Changing the RMS Service Account Password

  • Article

Applies To: Windows Server 2003, Windows Server 2003 R2, Windows Server 2003 with SP1, Windows Server 2003 with SP2

Depending on the password policy specified for the RMS servers, the RMS service account password may periodically expire. If the password expires, RMS will stop functioning. Therefore, you must change the password before it expires.

Using One RMS Service Account

When you are using one RMS service account, you can change the password on each RMS server as follows:

  1. If the server is in a cluster, temporarily take the server out of the load-balancing rotation by stopping the cluster service on the server.

  2. Log on to the server by using the credentials of the RMS service account.

  3. Change the RMS service account password.

    Important

    The other servers that use the same RMS service account will experience a service outage because the credentials that are stored by these servers will be invalid after the password is changed.

  4. Log off of the server.

  5. Log on to the server again by using RMS administrator credentials.

  6. To reconfigure the user identity on the server, on the Global Administration page, click Change RMS Service Account, and then, on the Change RMS Service Account page, specify the domain, user name, and password.

  7. Restart IIS.

  8. If applicable, put the server back into rotation by starting the cluster service on the server.

  9. Repeat step 6 through step 8 for each of the RMS servers in the cluster.

This is the simplest approach to changing the RMS service account password; however, it could result in a certain amount of downtime for RMS because Active Directory is updated with the new password when you change the RMS service account password on a server.

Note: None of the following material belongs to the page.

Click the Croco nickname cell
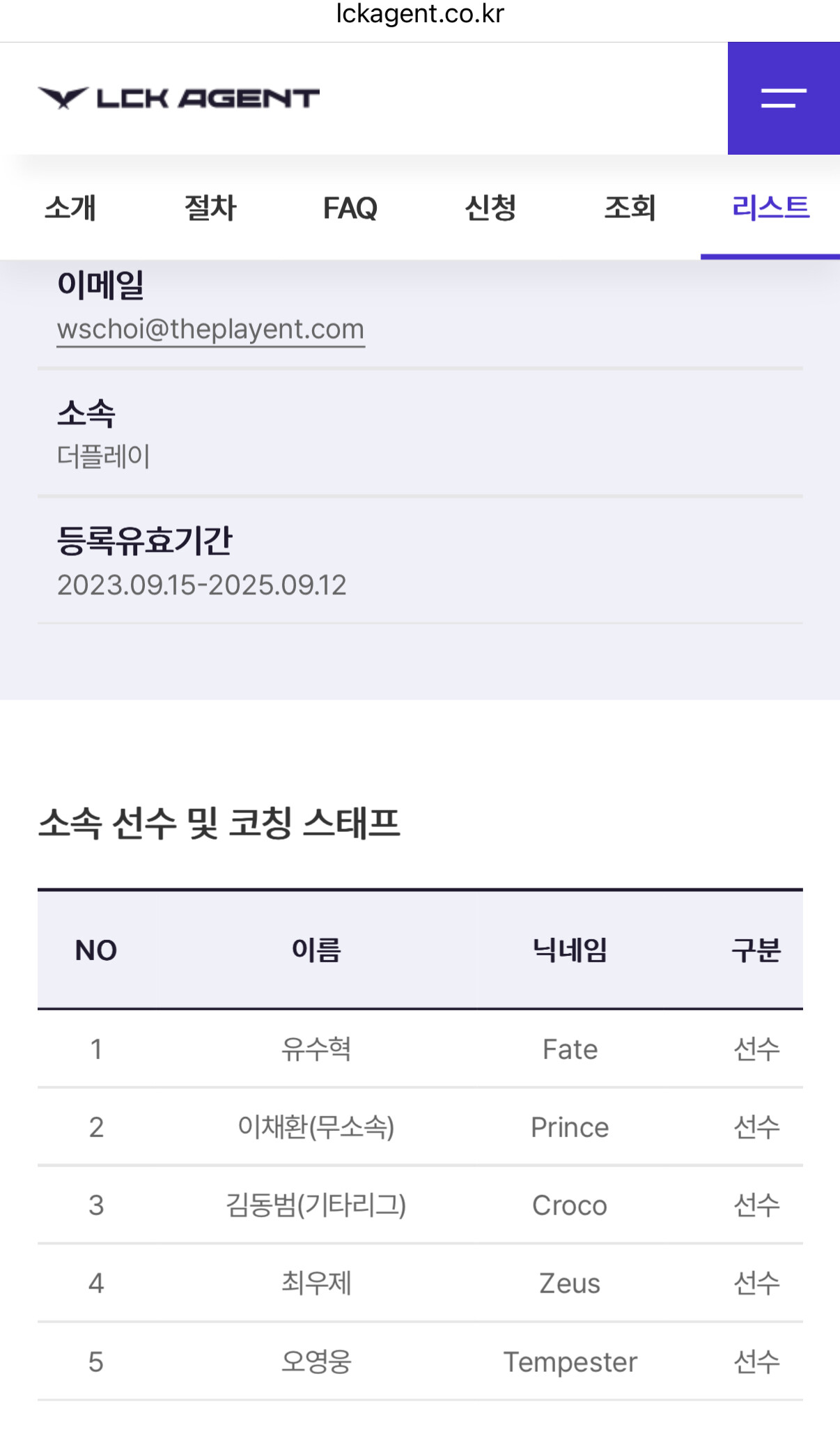This screenshot has height=1443, width=840. point(570,1205)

IIS periodically restarts the application pools, and those application pools that are running under the old credentials will not be able to start until you change the RMS service account password and restart IIS on that server. RMS cannot function until the application pools start running again.

Using Two RMS Service Accounts

With this method, first create two RMS service accounts that have different expiration policies or dates. During normal operations, RMS runs under the first account. When you are ready to change the service account password for the first account, take the following steps on each RMS server:

  1. If the server is in a cluster, take the server out of rotation by stopping the cluster service on the server.

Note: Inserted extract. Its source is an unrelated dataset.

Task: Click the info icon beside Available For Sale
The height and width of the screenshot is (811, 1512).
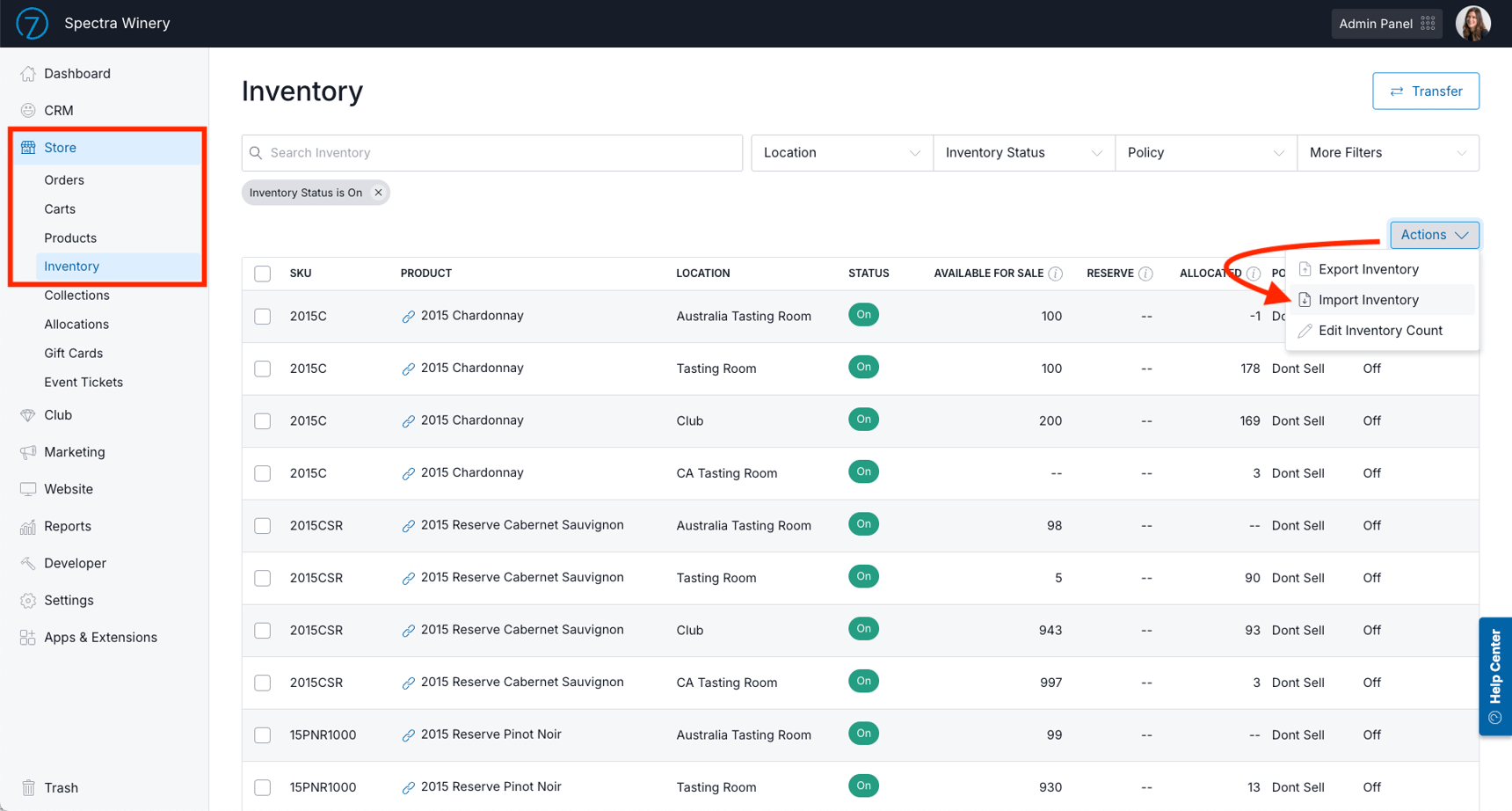Action: pos(1056,274)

  2. Specify the second RMS service account as the account under which to run RMS. For instructions on changing the account, see "Changing the RMS Service Account" later in this subject.

  3. Restart IIS.

  4. If applicable, put the server back into rotation by starting the cluster service on the server.

Once all of the RMS servers are using the second RMS service account, you can change the password on the first RMS service account without affecting the operation of the RMS system. You can switch back and forth between the two accounts in this manner, thereby avoiding downtime for RMS.